No, who was he kidding. This was absolutely something Yuuji would do. He loved to drag Megumi out of his comfort zone, to make him do things that were sometimes embarrassing or out of pocket, because he knew that Megumi secretly enjoyed it. And neither he nor Yuuji were word people; they communicated better through actions and loyalty, not heartfelt words or long love letters.
“God fucking damnit,” Megumi said. He turned on his heel and stomped his way over to Yuuji’s discarded heart, because even if his face was red at Yuuji’s thoughtful, honest, idiotic gestures he wasn’t going to give him the satisfaction of being outwardly gleeful about it. He picked it up and tried brushing off the dirt sticking to its side, then brought it back over to Yuuji, who was still standing shocked and clutching onto his empty blood bag.
Megumi couldn’t look at his hopeful expression. He lifted the heart to his face, considering it, wondering how exactly he could show Yuuji he was just as serious (and maybe as stupid) as he was, and then he gave up on any future dignity he might have ever had and stuffed the heart into his mouth.
Yuuji made a shocked cry as Megumi devoured it in a few bites, wincing at the coldness and the coagulated blood. It tasted vaguely like eating mulch. He forcefully swallowed, letting Yuuji watch the meat slide down his throat, his Adam's apple bobbing.

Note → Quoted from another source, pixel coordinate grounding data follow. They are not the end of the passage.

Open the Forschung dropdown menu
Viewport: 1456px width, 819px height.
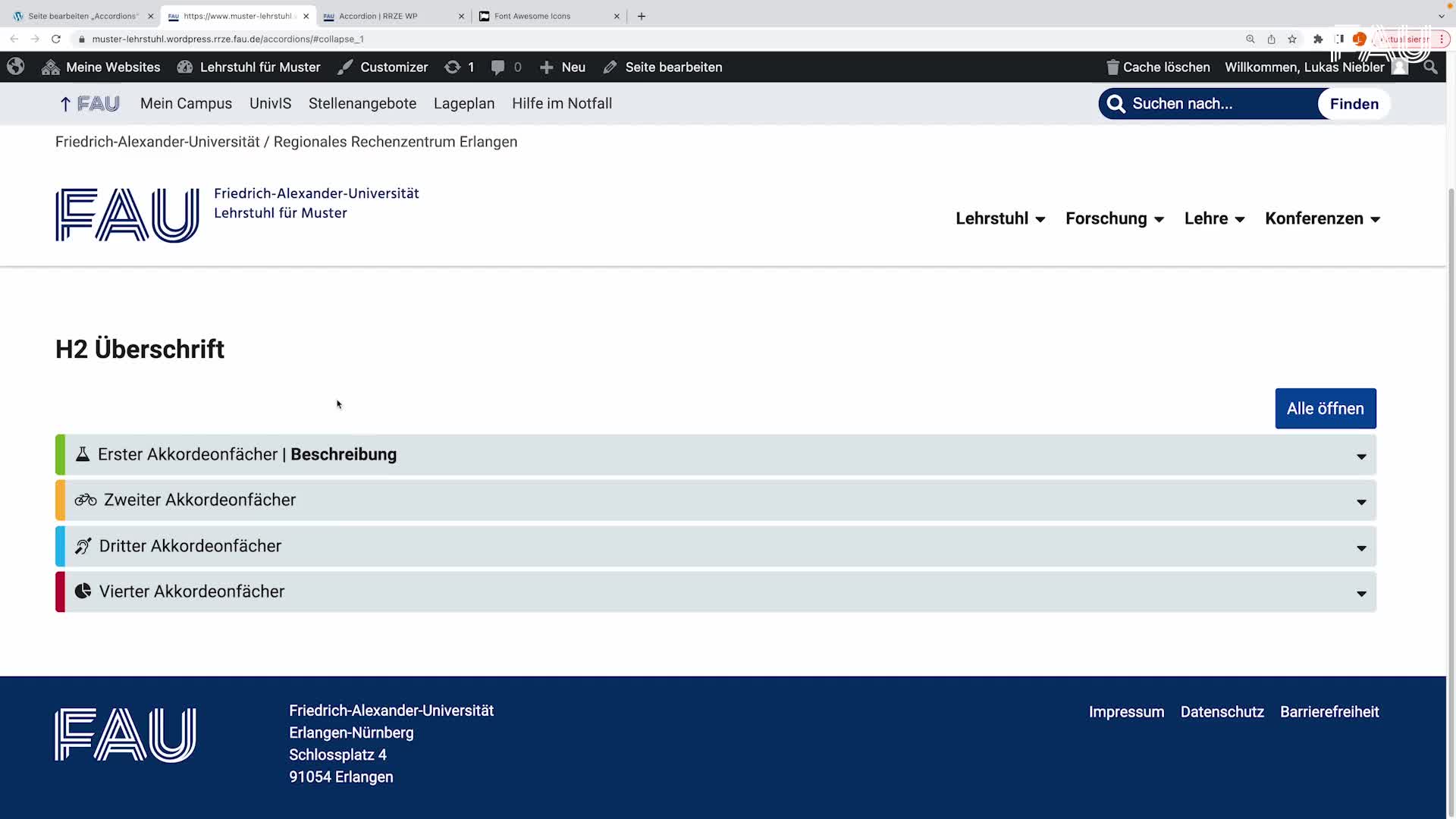coord(1114,219)
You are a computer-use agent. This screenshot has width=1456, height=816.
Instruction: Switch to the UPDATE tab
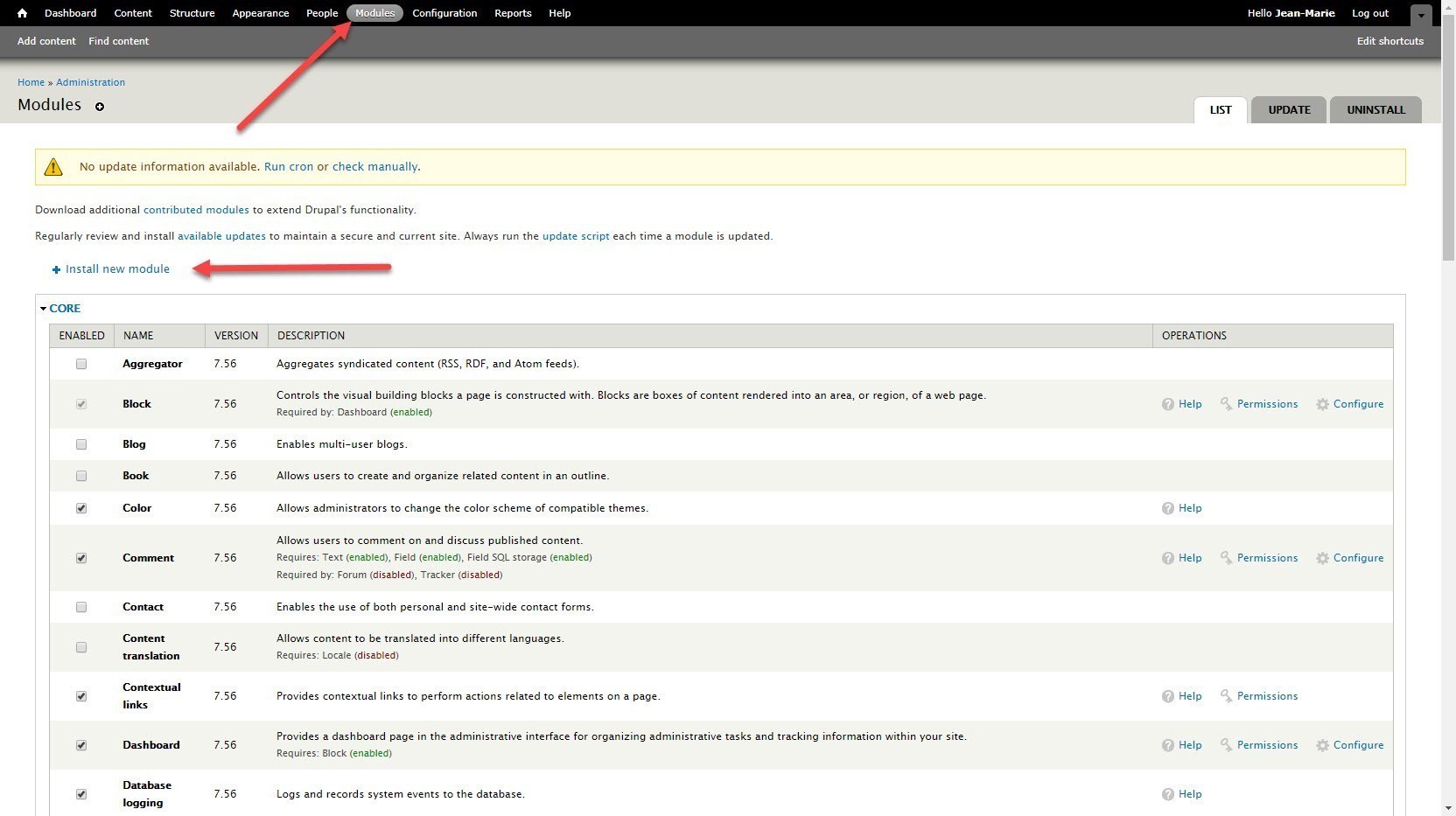coord(1288,109)
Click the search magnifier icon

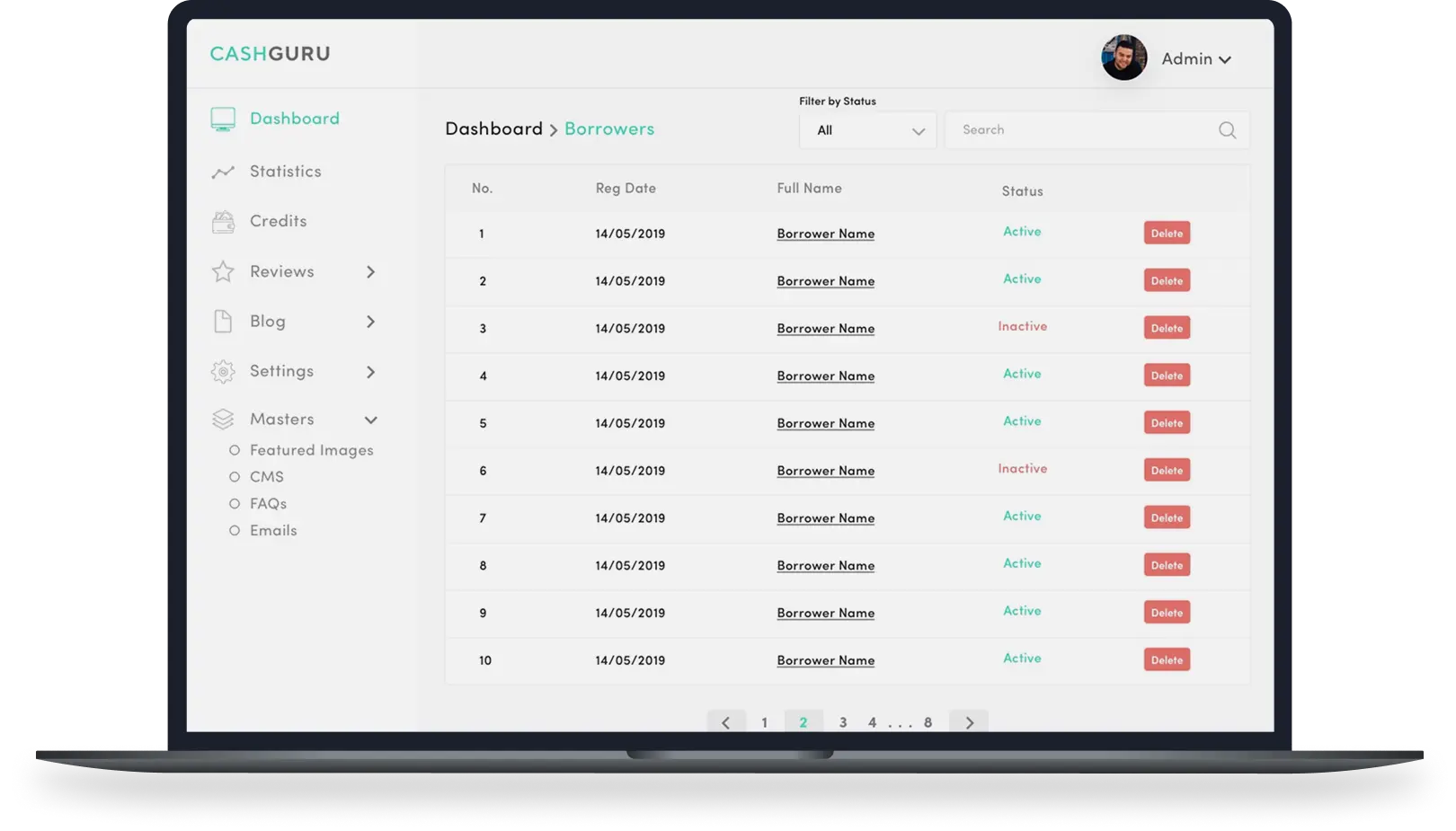(x=1227, y=129)
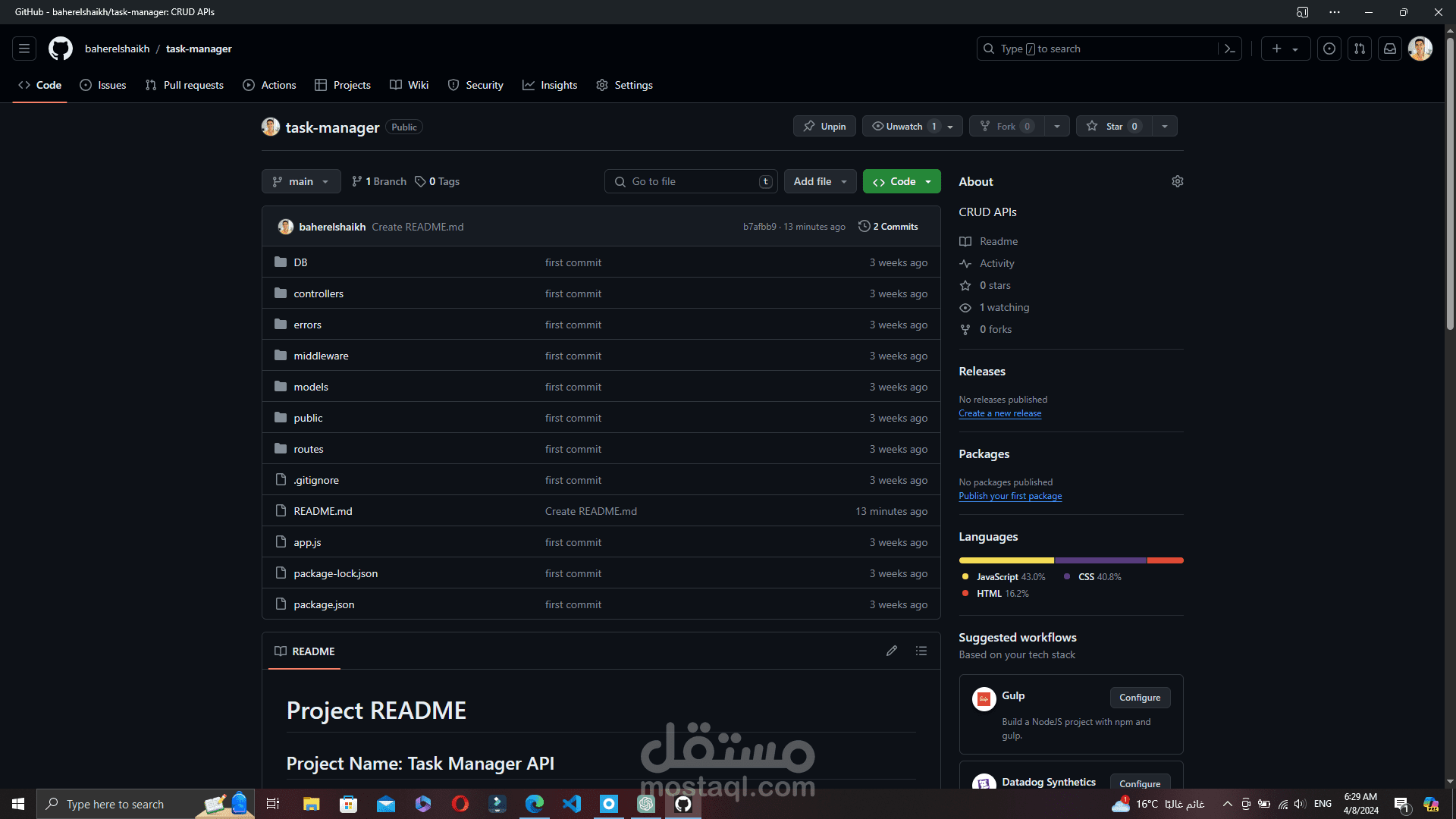The image size is (1456, 819).
Task: Toggle the Unwatch notifications button
Action: tap(904, 126)
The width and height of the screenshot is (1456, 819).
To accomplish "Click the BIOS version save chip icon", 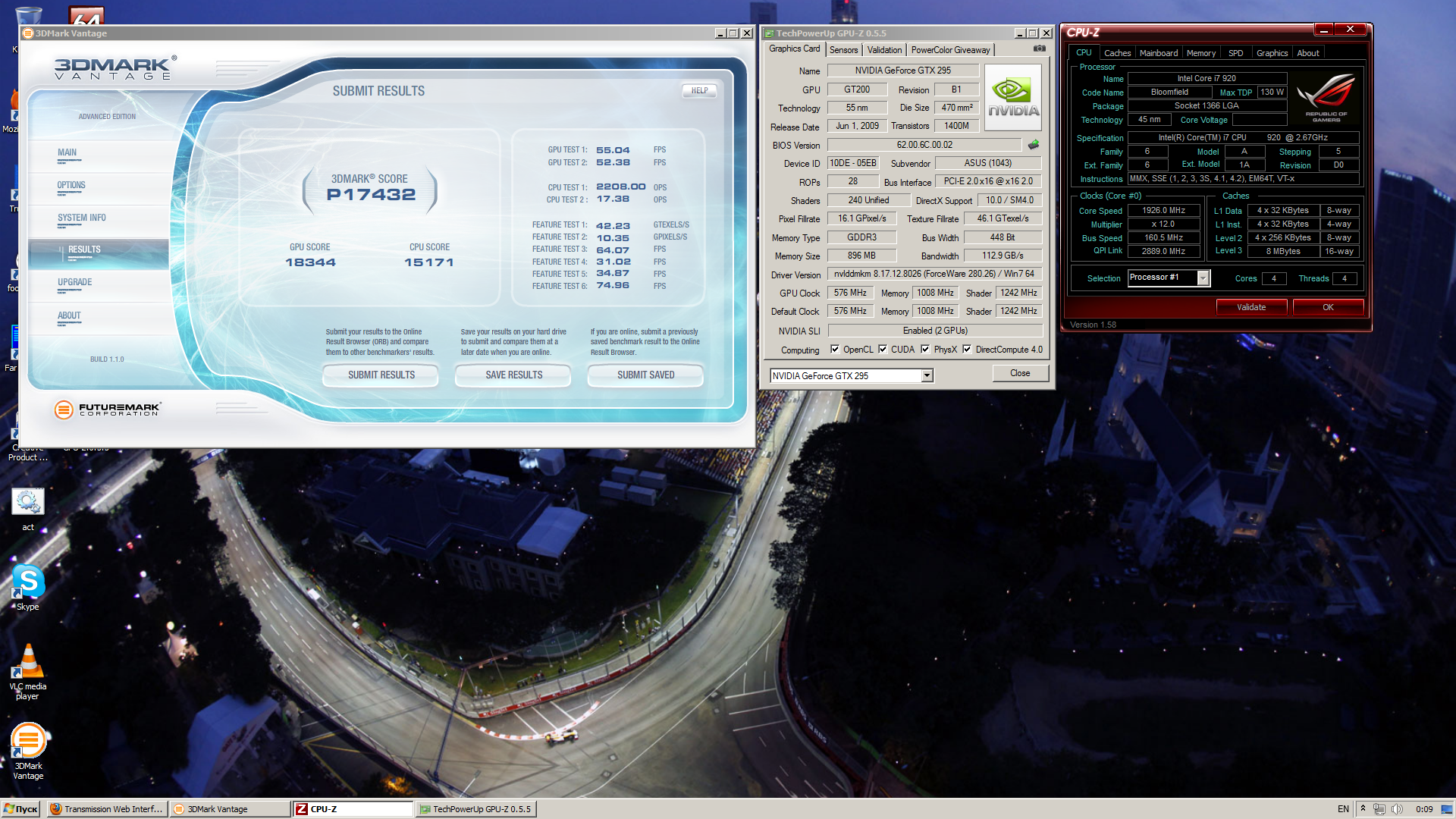I will click(1033, 145).
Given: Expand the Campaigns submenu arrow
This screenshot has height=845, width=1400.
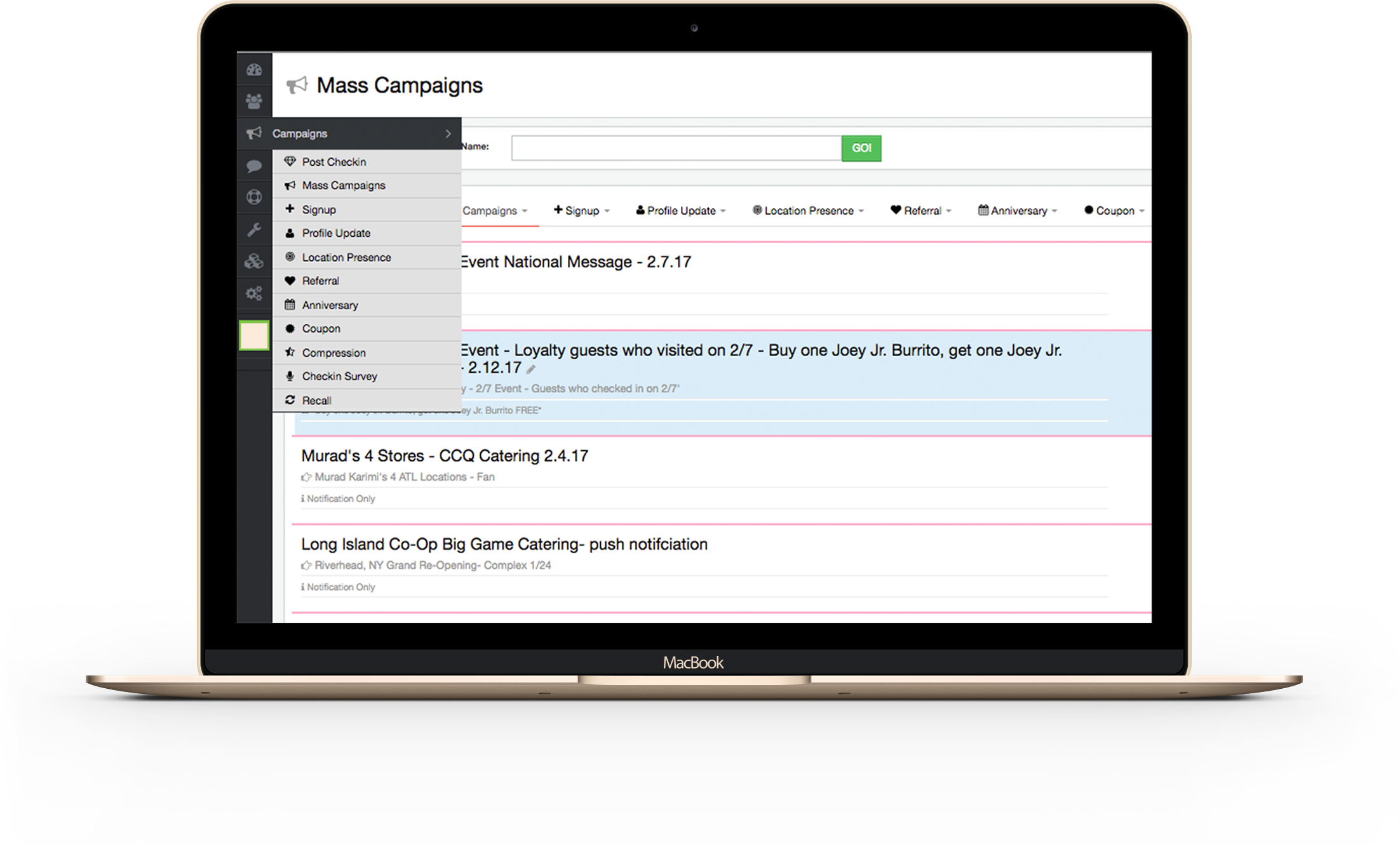Looking at the screenshot, I should coord(448,133).
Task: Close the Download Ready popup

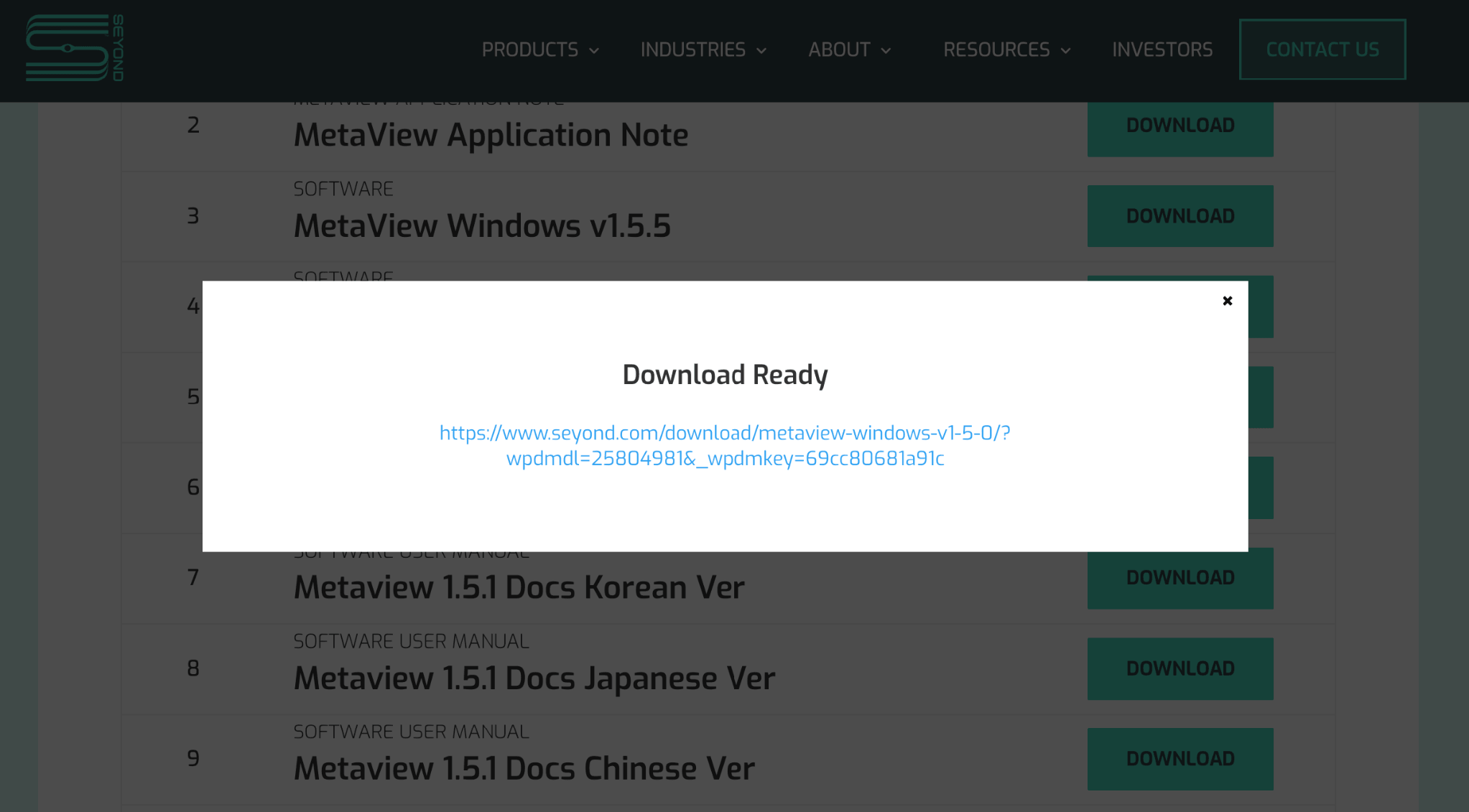Action: pos(1227,301)
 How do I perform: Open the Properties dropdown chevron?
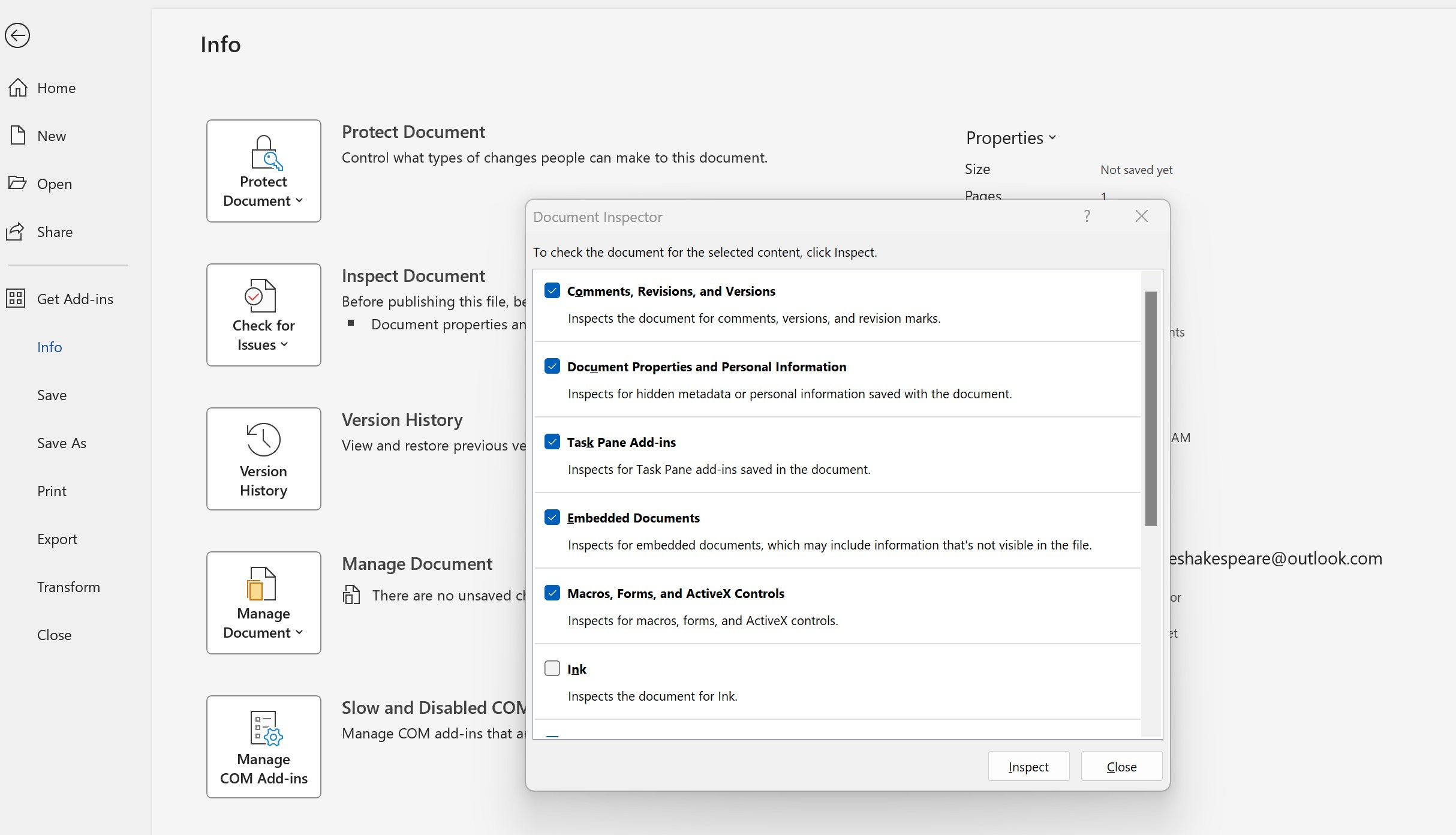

“Megumi?” Yuuji whispered. His hands had reached out but stopped right before he could touch as though he wasn’t sure he was allowed to.
“When werewolves court,” Megumi mumbled, “they start by bringing each other a hunt to prove their strength and show that they can provide. To accept, they eat whatever the other wolf brings them.”
“So you’re…?”
“Yes, moron, I’m accepting.” Megumi closed his eyes and buried his face in his hands. His face was more red than Yuuji’s blood smeared across his knuckles. What had his life come to, truly.
“Let’s go!” Yuuji cheered. He tackled Megumi in a hug, beaming brighter than the moon overhead. His skin was cold and slightly clammy, his shirt still sticky, but Megumi couldn’t lie and say he hated the feeling. It was new, but it wasn’t bad.
Still… “Get off me, asshole, you’re covered in your own blood,” Megumi hissed, but he grabbed onto Yuuji’s shoulders and held him close, sticking his nose into his pink hair. Stupid vampires.
“So let’s go wash off,” Yuuji said eagerly. “Can we shower together?”
“You’re disgusting,” Megumi said, but he dragged him towards the trail. “Wait, shouldn’t we clean all this up?”
“Nah, Sukuna can do it,” Yuuji said easily. “It was his idea. He owes me for tricking me.”
“I can’t believe you,” Megumi said, but his voice was too fond to be taken seriously. “The emotional whiplash you just put me though… fuck, I don’t think I’ve ever felt so many things in such a short amount of time.”
“This was the best day ever!” Yuuji shouted.
“You’re saying that now, but you’re going to come back to my pack with me and face Gojo,” Megumi warned. He knocked Yuuji gently on the head but couldn’t bring himself to seriously refute him. Best, worst, whatever. At least they were facing it together.